Memorying at Visalam, Karaikudi

Memorying at Visalam, Karaikudi

Rain doesn’t just fall here at visalam. It remembers. Thick boughs of neem, frangipani and bougainvillea, heavy with tears of yearning for a past that will never was or be again. The corridors that rang with the heavy treaded footfalls of a patriarch, now squeak to tourist sneakers. Thick teak wood pillars hold their arch, proud heads high and eternal. The muscle memory of being a tree, still as fresh after almost a century.

Across the neighbourhood, several lines of patriarchs and their faithful grooms, keep watch over their homesteads in parrot and starling voices. Ghost-mansions that keep their grimy, decaying faces turned away from the street, peering from curtains of vines and bramble. Not all lords obsessively haunt and fuss around the immediate vicinities of their erstwhile mansions. Some of them, perhaps making good an unrequited poetic streak (too vulgar for the dignified Chettiyars, maybe?) prance unabashedly in the fields as they rend their heart and the morning asunder with their unfulfilled, wistful poetry. Hysterical wails echoing from their jewelled iridescent peacock throats. Competing with voices that boom from loudspeakers, rich with that oratory quality that’s almost second nature to the Tamils. The fields shimmer in the growing heat, as if responding to a call for revolt.

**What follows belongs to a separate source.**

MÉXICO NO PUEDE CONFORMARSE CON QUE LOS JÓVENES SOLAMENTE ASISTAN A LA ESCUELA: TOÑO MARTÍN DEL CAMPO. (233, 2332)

Within the walls of Visalam, a woman’s hopes and dreams find sanctuary. A soft spectral incense hangs in the air. Perhaps the perfume that the resident goddess left in her wake, as she walked down the corridors. The courtyard that should have been full of straw trays of condiments for pickle and kondattam, ache from their bare spotlessness. There’s a sense of emotion, built into the architecture of the house. Bays and windows made for looking out of longingly, full of hope or full of hurt. Parapets and grand balconies, made for imperious chins and noses that don’t understand gravity. Filigreed window grills, made for chubby little fingers to wave out from. Corridors that whisper with the rustle of silks, cotton and laughter of dancing bangles and anklets on tireless wrists and feet. Or the more silent, more sluggish weight, less busy, more instructive heavy voiced clink of gold encrusted in diamonds.

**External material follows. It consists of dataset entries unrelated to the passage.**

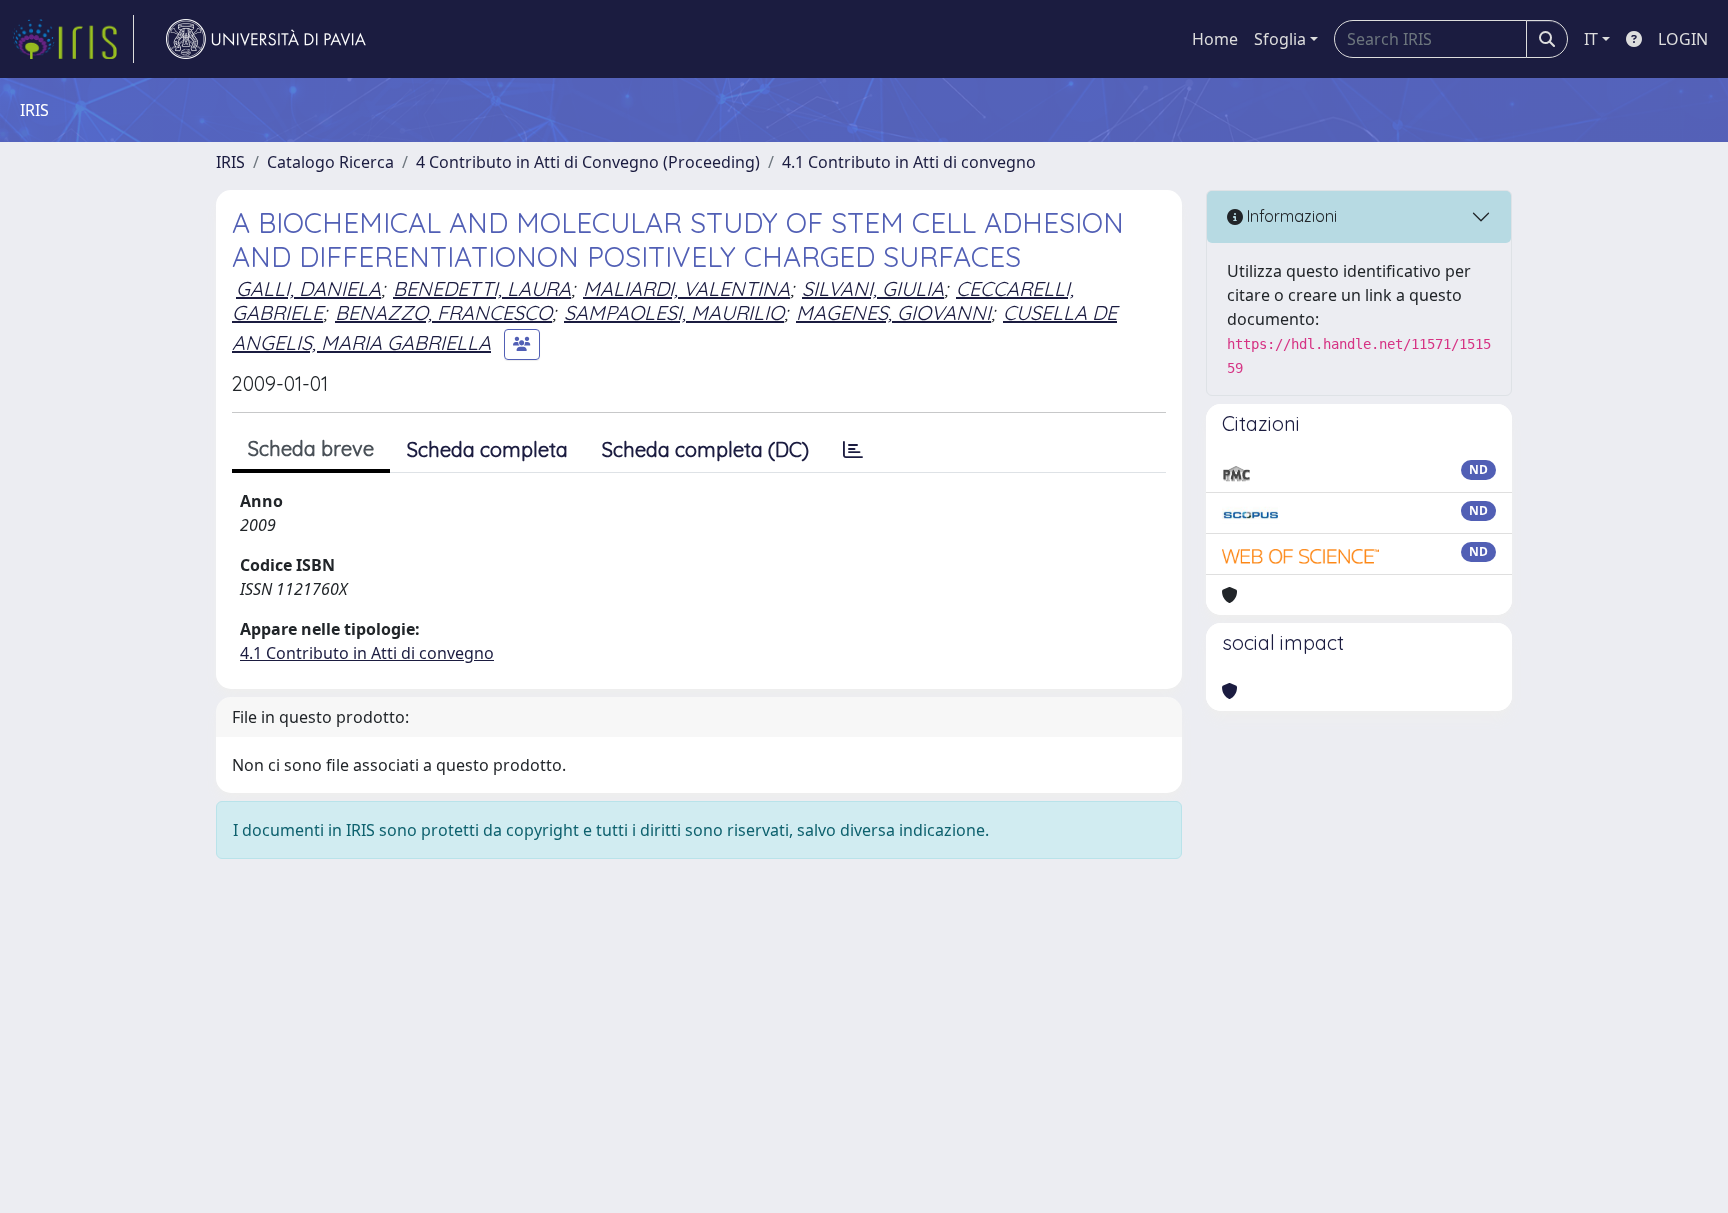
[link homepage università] (266, 39)
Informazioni (1290, 216)
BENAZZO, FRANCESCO (443, 312)
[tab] (853, 450)
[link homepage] (73, 39)
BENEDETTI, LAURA (482, 288)
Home (1215, 39)
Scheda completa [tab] (487, 449)
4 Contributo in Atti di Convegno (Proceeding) (588, 162)
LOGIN (1683, 39)
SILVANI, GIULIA (873, 288)
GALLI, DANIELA (308, 288)
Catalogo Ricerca (330, 162)
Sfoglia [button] (1280, 39)
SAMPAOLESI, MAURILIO (674, 312)
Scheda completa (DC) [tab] (705, 449)
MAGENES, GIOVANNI (893, 312)
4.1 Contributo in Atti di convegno (909, 162)
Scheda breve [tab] (311, 448)
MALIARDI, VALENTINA (686, 288)
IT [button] (1591, 39)
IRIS (230, 162)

A huge mango tree harumphs like a grumpy grandfather from the corner of a backyard. Remembering too much, feeling too much, ignored too much. Grumbling from his big chair, missing the days when clandestine childish feet tickled it into giving up stories and sweets. Now all it does is give a bit of context and throws a lot of shade. Envious of the ones who don’t have to sit it out and watch their world discover things like mobile phones, ungainly satellite dishes and a more democratic quality of wealth. “Traffic jams? Well I never!” In the good old days, only the thoroughbred, lineaged, wealthy had cars. Now it’s become too “common”.

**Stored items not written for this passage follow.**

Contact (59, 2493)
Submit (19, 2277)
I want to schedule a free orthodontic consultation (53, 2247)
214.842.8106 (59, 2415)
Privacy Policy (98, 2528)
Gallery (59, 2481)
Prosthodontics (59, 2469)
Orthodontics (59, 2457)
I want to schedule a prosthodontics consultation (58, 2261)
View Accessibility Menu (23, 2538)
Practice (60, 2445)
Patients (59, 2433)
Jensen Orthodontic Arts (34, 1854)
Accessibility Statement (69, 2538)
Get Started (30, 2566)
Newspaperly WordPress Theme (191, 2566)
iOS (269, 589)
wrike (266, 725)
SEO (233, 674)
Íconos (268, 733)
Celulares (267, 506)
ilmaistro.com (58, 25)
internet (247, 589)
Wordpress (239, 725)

The sun makes pretty talk to the wall - a daring suitor, hesitant, yet charming, putting on his most-velvet lover’s voice to charm his shy lady love (Who is she? His new bride? A new skivvy whose eyes and skin are a bit too much “come hither” for their own good) . A little routine that will include loving and leaving. And maybe a little disrepute. Not to  mention, a lot of disappointment.

Visalam breathes with the restrained breath of a mother, who manages her own inhales and exhales to keep an aural audit of young child as it plays around her. It has the air of being completely preoccupied in its work but with the ears of a doe, pricking up at every change in the wind - ready to bolt to the rescue of her child, should danger betray its presence. A kindly heart that didn’t get to grow old or worry about good alliances for her daughter or fulfil her per lifetime quota of kolams or allow her the graces of a gradually growing girth and bosom as time and maternity played coloniser on the sovereign of her body. So she lives through the home of her wistful dreams. A matriarch that never was.